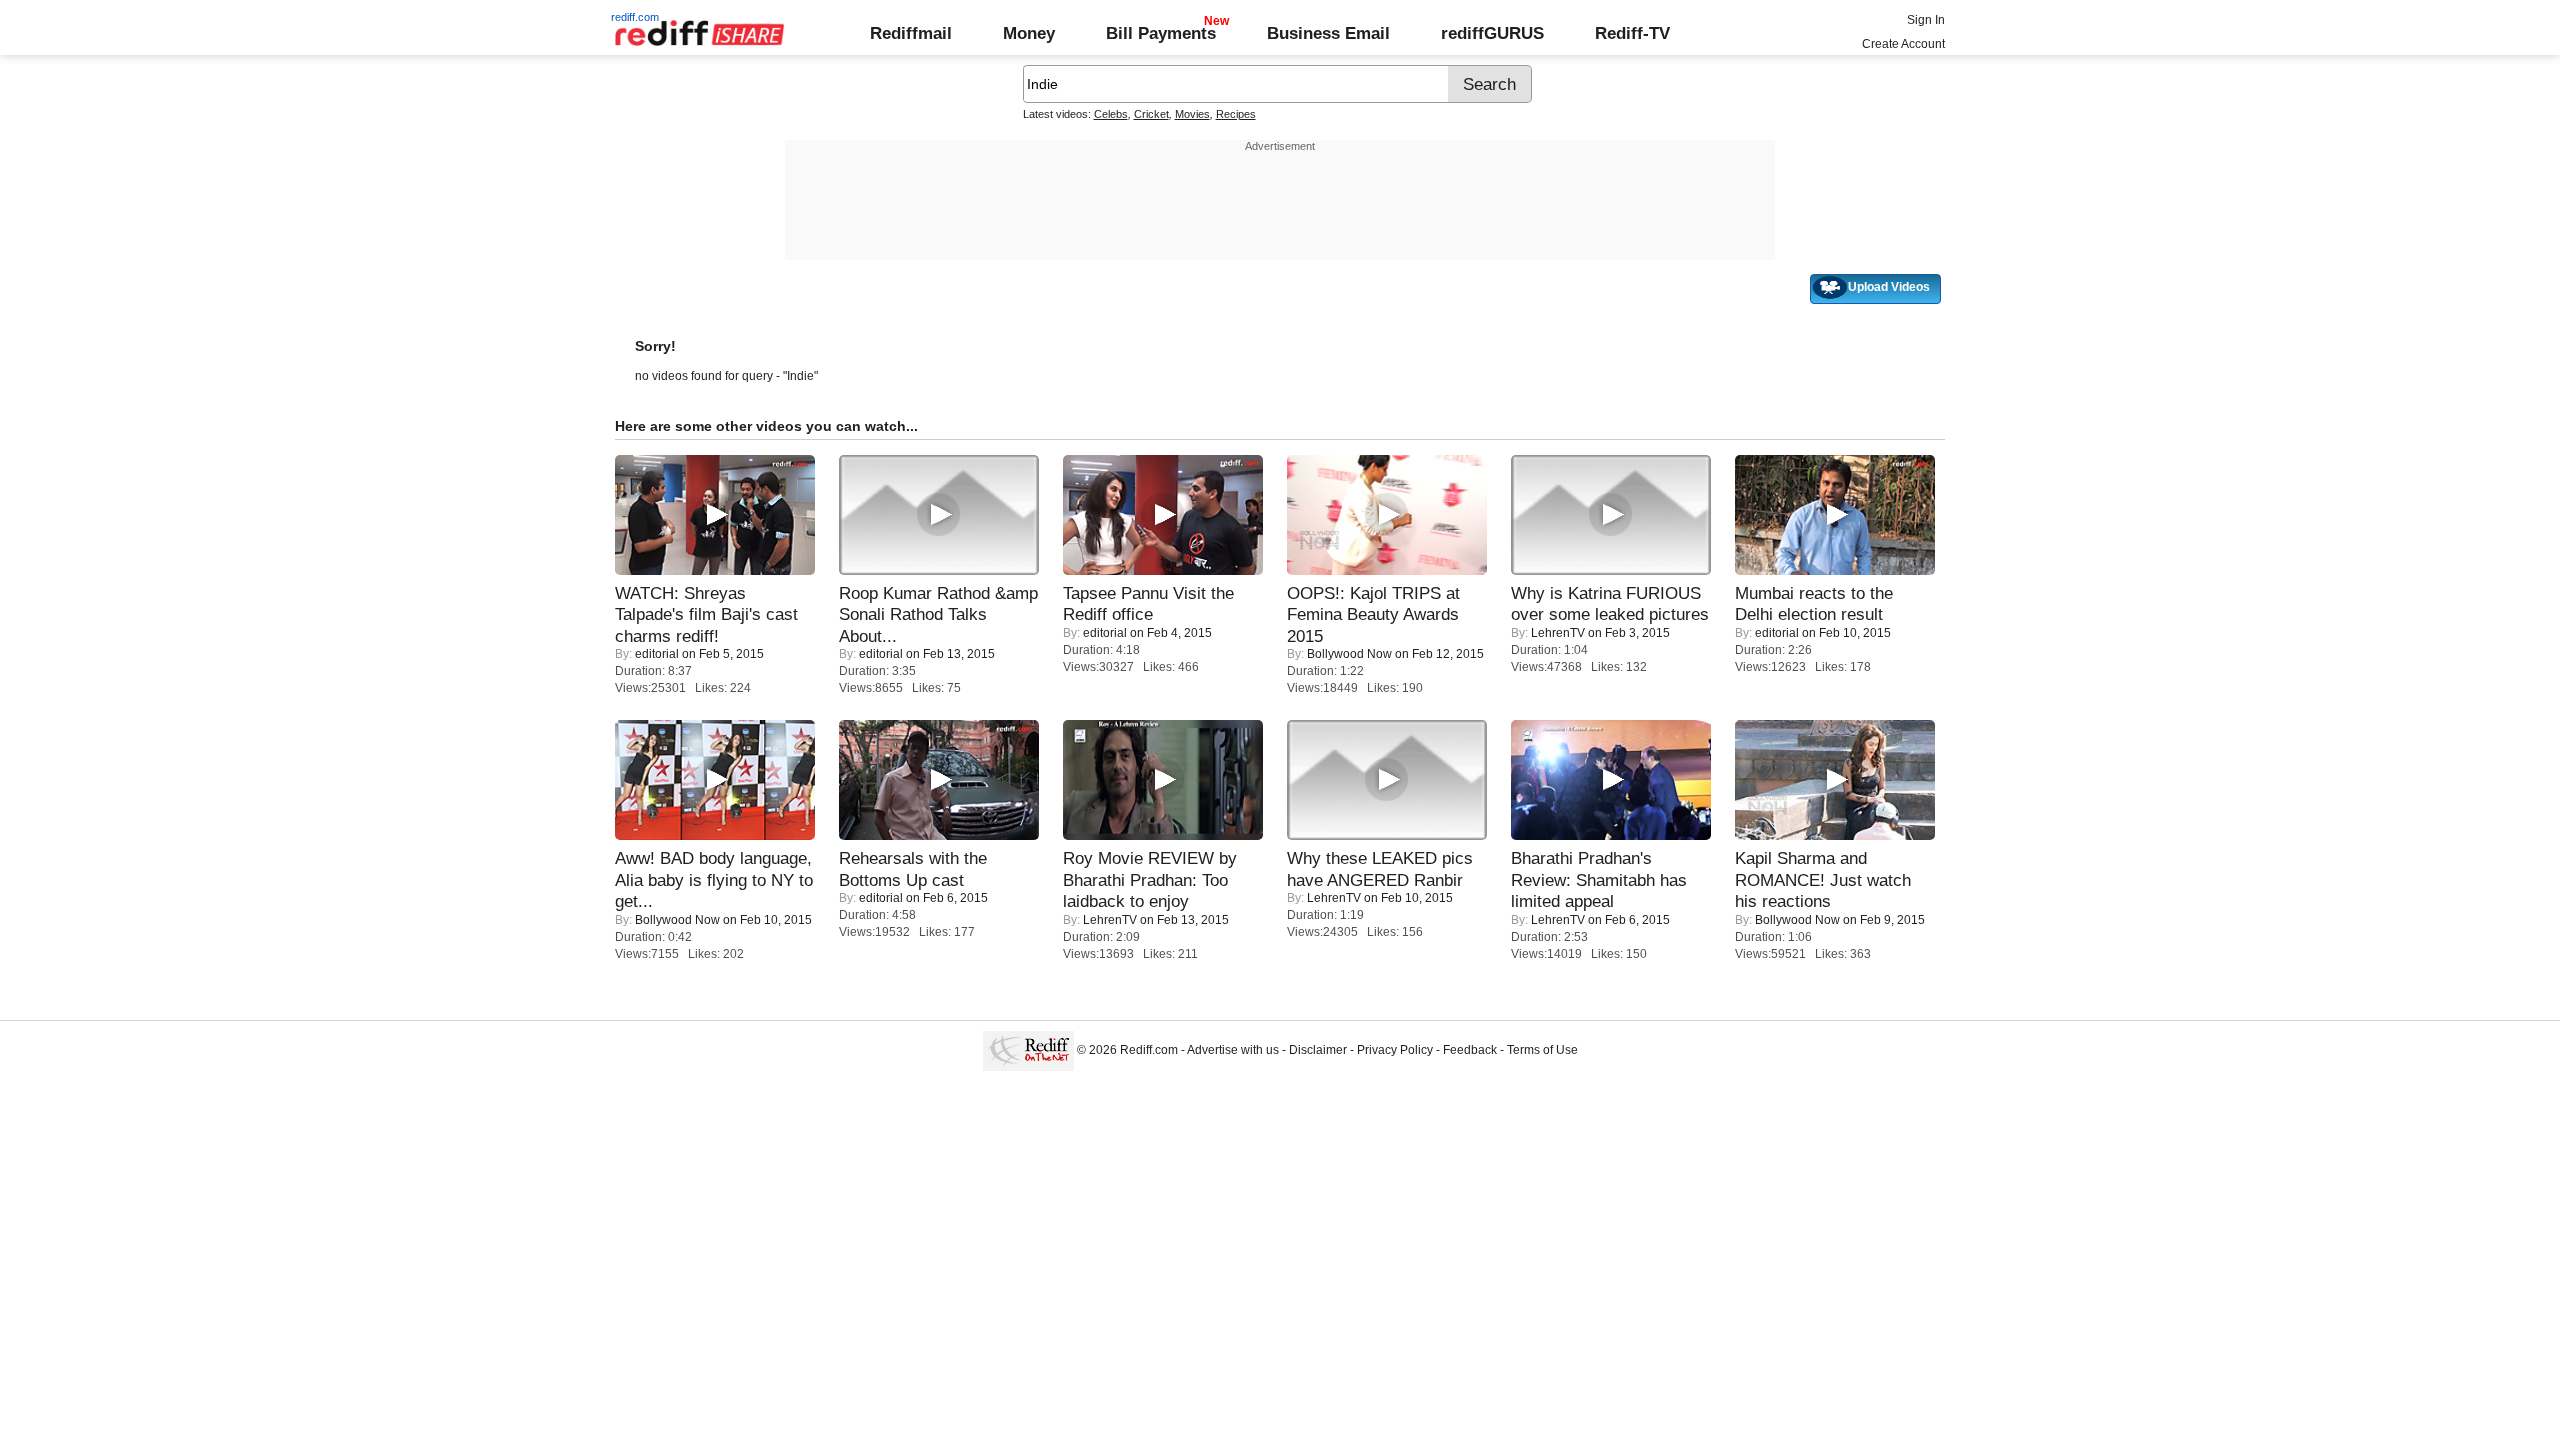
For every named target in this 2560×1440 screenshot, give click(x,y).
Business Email (1328, 33)
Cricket (1151, 114)
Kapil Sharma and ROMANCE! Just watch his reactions (1823, 879)
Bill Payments (1161, 33)
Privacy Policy (1395, 1050)
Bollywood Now (1349, 654)
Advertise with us (1233, 1050)
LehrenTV (1558, 633)
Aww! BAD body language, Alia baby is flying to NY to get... (714, 879)
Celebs (1111, 114)
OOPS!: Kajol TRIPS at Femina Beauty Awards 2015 (1373, 614)
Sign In (1926, 20)
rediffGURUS (1492, 33)
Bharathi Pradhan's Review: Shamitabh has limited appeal (1599, 879)
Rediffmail (911, 33)
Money (1029, 33)
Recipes (1236, 114)
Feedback (1470, 1050)
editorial (657, 654)
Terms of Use (1542, 1050)
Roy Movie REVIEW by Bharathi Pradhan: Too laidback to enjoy (1150, 879)
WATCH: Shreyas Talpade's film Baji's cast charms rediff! (706, 614)
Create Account (1903, 44)
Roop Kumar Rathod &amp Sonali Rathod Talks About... (938, 614)
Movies (1192, 114)
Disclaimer (1318, 1050)
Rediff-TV (1632, 33)
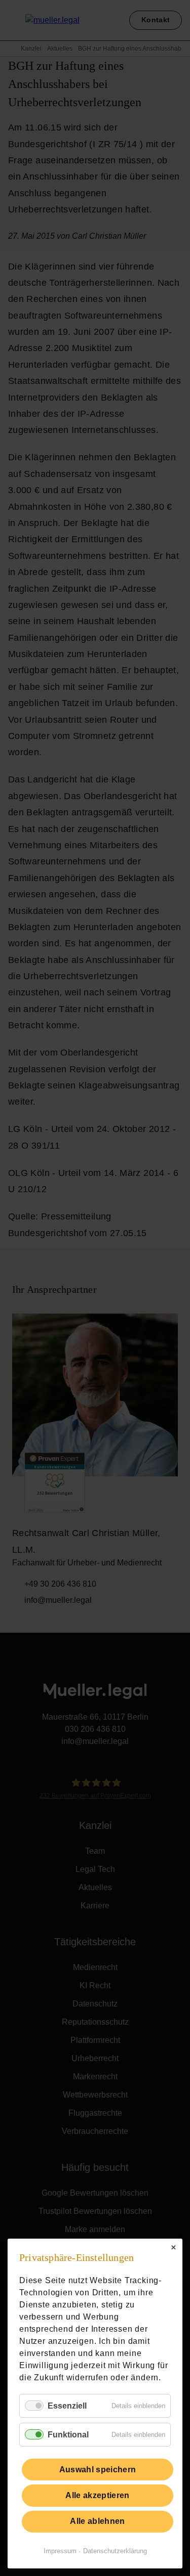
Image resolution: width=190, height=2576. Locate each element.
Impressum (60, 2551)
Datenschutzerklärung (115, 2551)
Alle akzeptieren (97, 2495)
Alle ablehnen (97, 2521)
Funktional (68, 2434)
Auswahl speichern (97, 2469)
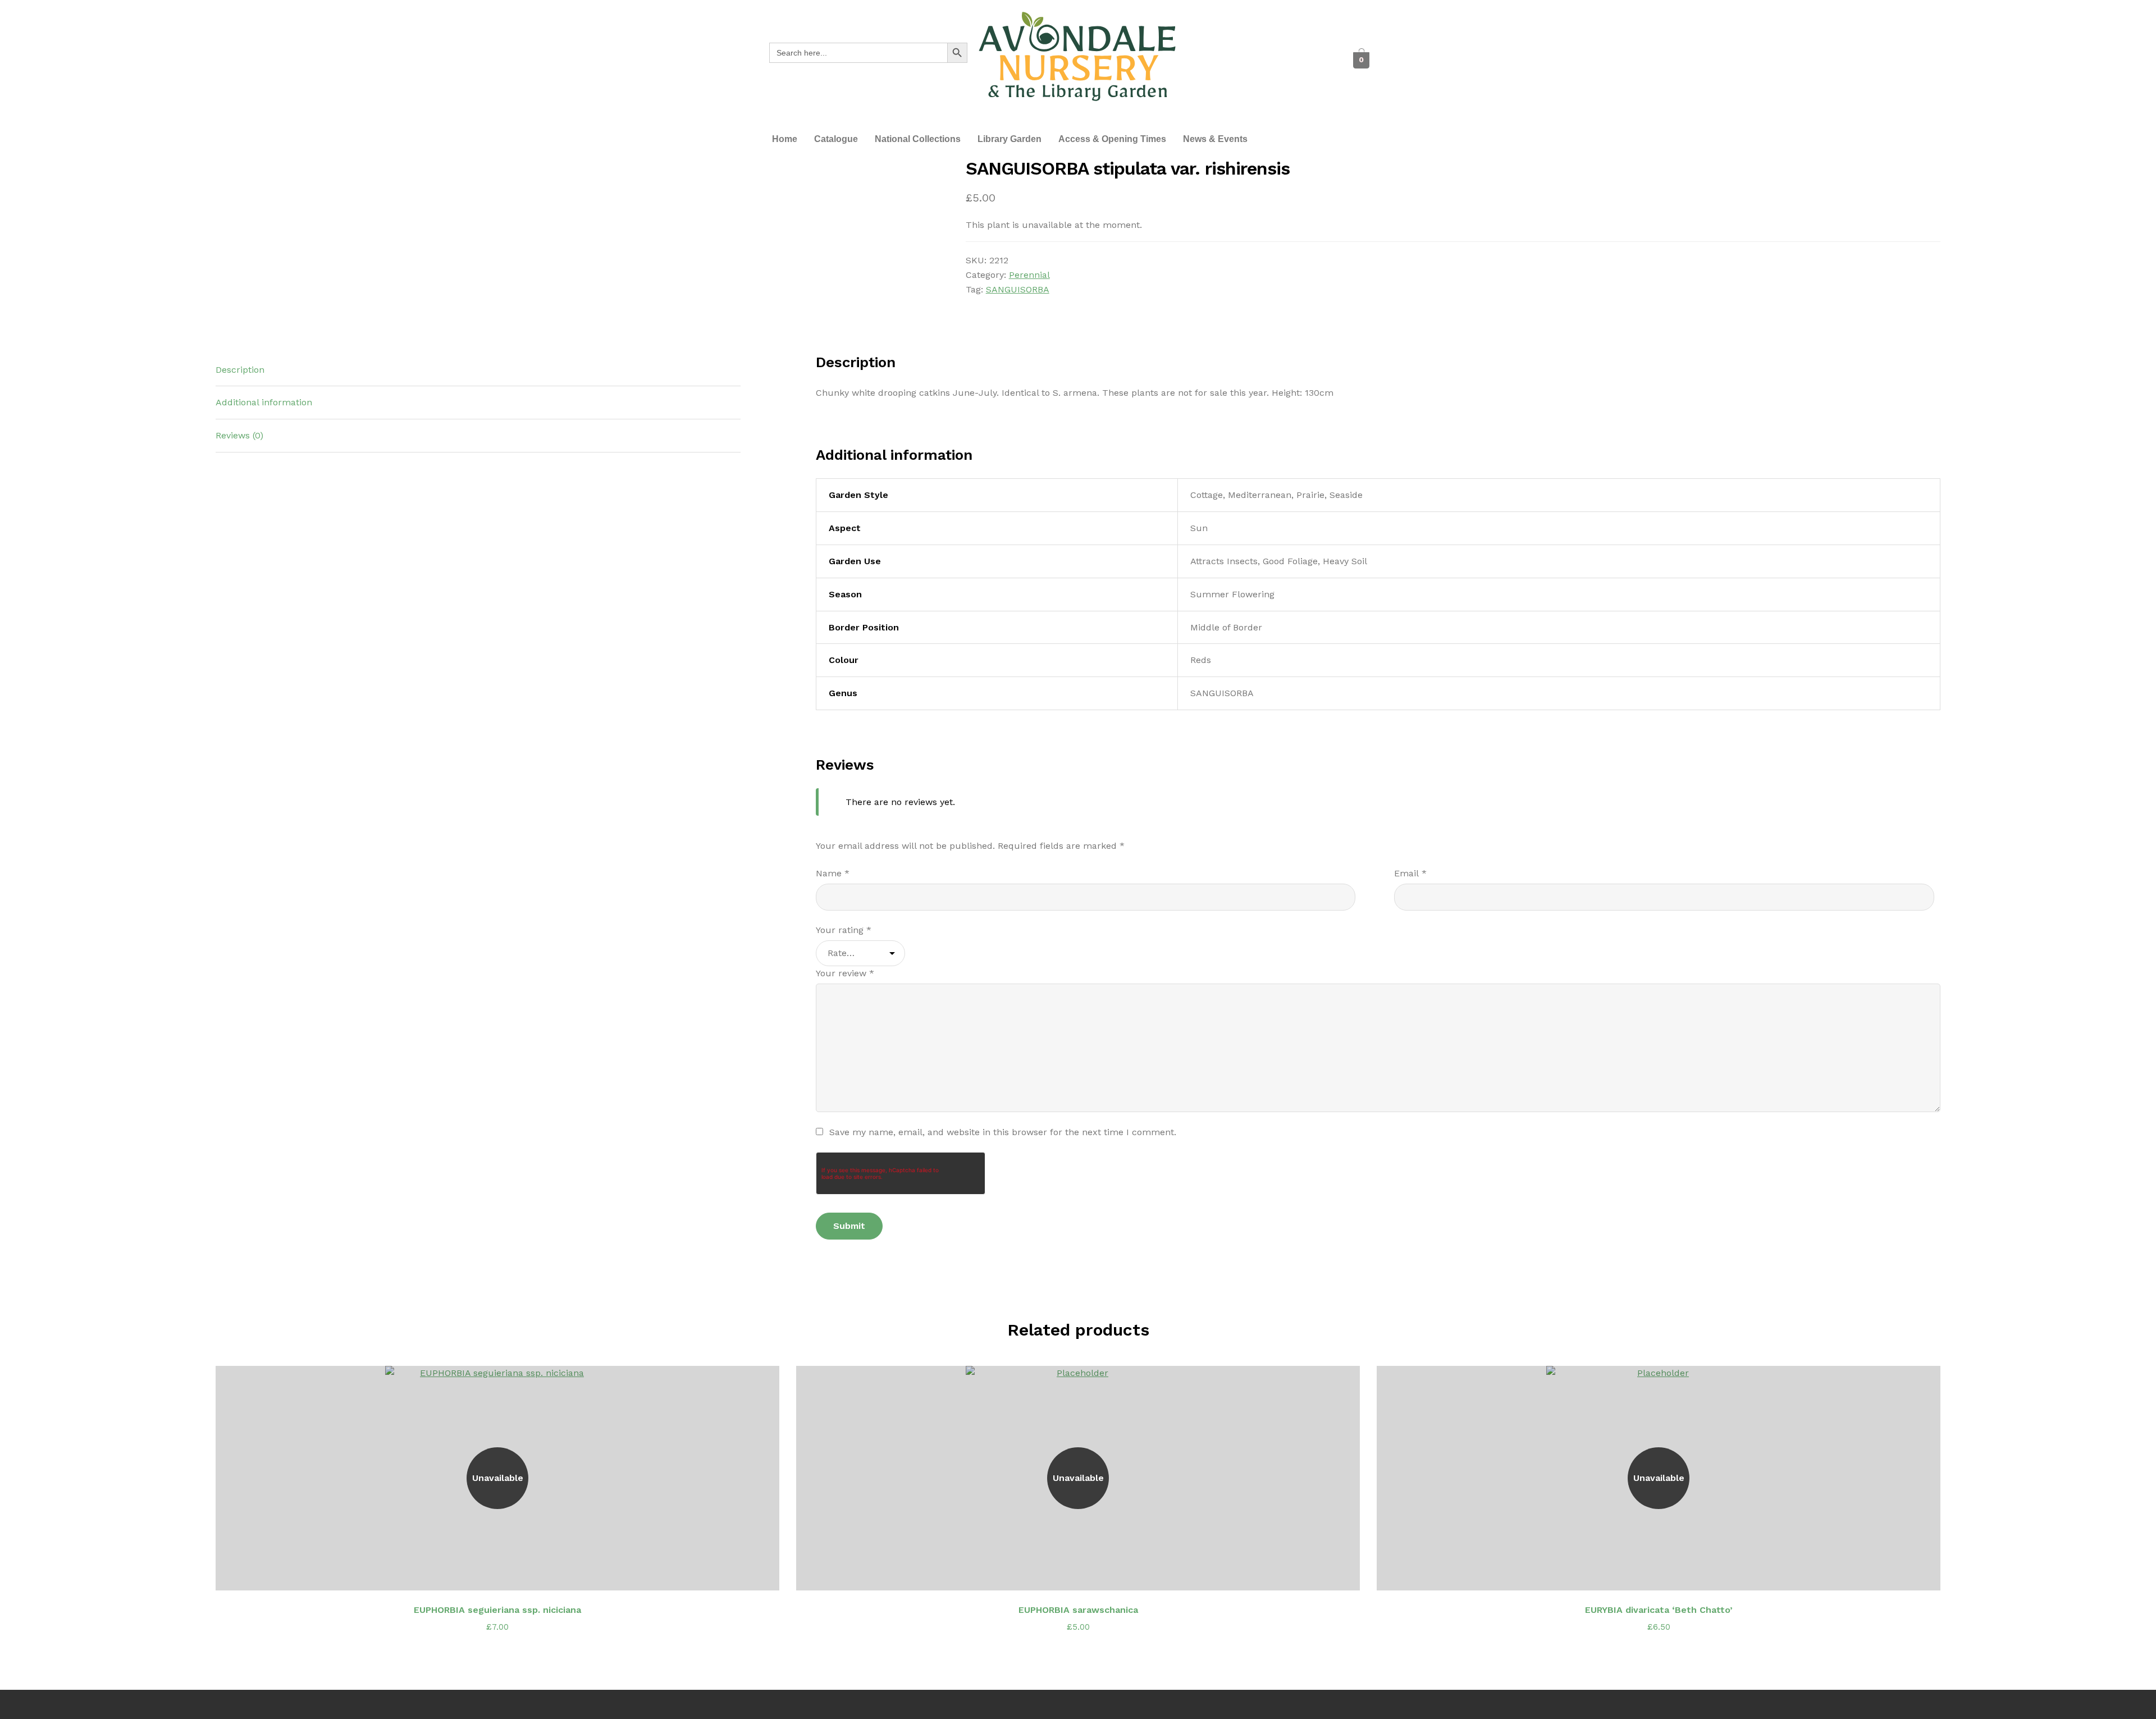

================================

TASK DIRECTIONS → Find every line of the data that includes the string "Bharathi". Copy each of those lines.

EXERCISE SOLUTION →
Bharathi Pradhan's Review: Shamitabh has limited appeal (1599, 879)
Roy Movie REVIEW by Bharathi Pradhan: Too laidback to enjoy (1150, 879)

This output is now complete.